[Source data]
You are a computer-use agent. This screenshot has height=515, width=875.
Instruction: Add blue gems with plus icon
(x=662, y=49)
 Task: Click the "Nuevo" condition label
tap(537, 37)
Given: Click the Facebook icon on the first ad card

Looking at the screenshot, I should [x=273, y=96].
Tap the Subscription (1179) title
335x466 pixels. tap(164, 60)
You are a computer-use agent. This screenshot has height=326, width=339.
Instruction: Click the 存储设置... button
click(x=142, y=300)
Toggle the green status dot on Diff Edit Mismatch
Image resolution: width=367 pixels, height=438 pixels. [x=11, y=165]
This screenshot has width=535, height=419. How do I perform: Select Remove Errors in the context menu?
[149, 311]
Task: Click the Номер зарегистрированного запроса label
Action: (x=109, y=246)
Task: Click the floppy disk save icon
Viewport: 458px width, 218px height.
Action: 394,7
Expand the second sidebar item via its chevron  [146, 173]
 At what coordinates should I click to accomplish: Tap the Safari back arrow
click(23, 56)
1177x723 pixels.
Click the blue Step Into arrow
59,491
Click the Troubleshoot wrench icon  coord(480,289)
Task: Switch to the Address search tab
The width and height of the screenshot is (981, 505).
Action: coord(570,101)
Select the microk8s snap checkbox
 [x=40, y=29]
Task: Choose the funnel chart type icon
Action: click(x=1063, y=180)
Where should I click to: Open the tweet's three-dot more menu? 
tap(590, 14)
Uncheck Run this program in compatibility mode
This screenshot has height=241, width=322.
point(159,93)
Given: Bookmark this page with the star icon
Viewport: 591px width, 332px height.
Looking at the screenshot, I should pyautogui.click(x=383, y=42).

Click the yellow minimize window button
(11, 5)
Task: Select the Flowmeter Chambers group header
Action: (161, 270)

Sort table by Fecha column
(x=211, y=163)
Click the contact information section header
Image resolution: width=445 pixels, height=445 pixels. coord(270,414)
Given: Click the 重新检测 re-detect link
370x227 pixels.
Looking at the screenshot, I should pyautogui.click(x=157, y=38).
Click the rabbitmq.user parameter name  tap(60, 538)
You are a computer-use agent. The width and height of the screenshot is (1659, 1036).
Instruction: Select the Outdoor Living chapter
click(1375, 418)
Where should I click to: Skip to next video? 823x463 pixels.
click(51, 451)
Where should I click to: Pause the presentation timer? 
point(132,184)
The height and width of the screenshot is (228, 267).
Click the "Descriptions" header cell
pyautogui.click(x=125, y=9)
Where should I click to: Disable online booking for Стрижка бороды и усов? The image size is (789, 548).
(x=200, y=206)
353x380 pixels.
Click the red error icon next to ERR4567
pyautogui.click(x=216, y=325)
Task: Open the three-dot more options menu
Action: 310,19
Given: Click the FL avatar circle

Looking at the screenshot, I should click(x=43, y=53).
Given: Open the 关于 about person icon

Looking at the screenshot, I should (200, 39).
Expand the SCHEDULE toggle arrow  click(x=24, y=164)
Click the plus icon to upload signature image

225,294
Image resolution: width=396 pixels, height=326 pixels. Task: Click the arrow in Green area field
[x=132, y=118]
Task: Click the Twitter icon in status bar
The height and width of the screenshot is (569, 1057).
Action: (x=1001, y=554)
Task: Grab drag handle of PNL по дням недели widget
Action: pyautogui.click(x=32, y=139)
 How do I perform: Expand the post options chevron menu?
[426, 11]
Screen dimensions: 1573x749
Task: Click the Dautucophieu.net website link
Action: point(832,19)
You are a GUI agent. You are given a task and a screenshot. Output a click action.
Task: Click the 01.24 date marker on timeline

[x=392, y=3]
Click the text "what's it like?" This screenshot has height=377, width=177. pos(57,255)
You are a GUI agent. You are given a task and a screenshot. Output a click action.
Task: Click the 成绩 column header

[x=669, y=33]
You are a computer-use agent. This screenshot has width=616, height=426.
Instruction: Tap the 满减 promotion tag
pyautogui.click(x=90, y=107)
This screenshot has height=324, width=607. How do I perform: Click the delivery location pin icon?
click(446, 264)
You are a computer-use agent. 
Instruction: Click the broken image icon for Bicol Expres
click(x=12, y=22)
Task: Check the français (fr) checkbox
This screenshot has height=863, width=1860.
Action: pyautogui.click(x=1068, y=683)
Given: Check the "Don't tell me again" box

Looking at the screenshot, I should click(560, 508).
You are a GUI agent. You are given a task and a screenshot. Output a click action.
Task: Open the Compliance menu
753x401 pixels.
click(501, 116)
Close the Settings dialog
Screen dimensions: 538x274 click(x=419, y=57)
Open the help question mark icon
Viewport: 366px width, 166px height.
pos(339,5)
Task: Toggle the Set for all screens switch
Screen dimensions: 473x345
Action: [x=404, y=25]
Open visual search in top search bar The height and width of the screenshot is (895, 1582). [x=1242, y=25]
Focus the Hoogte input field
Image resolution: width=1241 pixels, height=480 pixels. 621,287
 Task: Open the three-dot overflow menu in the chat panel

• [WHAT THE EXERCISE ASKS] Please reproduce the lines from the line with "Select the microk8s snap checkbox" to the line with "353x380 pixels.", both ends included, exactly as they appear above.

• [WRITTEN REPLY]
Select the microk8s snap checkbox
 [x=40, y=29]
Task: Choose the funnel chart type icon
Action: click(x=1063, y=180)
Where should I click to: Open the tweet's three-dot more menu? 
tap(590, 14)
Uncheck Run this program in compatibility mode
This screenshot has height=241, width=322.
point(159,93)
Given: Bookmark this page with the star icon
Viewport: 591px width, 332px height.
Looking at the screenshot, I should pyautogui.click(x=383, y=42).

Click the yellow minimize window button
(11, 5)
Task: Select the Flowmeter Chambers group header
Action: (161, 270)

Sort table by Fecha column
(x=211, y=163)
Click the contact information section header
Image resolution: width=445 pixels, height=445 pixels. coord(270,414)
Given: Click the 重新检测 re-detect link
370x227 pixels.
Looking at the screenshot, I should pyautogui.click(x=157, y=38).
Click the rabbitmq.user parameter name  tap(60, 538)
You are a computer-use agent. The width and height of the screenshot is (1659, 1036).
Instruction: Select the Outdoor Living chapter
click(1375, 418)
Where should I click to: Skip to next video? 823x463 pixels.
click(51, 451)
Where should I click to: Pause the presentation timer? 
point(132,184)
The height and width of the screenshot is (228, 267).
Click the "Descriptions" header cell
pyautogui.click(x=125, y=9)
Where should I click to: Disable online booking for Стрижка бороды и усов? The image size is (789, 548).
(x=200, y=206)
353x380 pixels.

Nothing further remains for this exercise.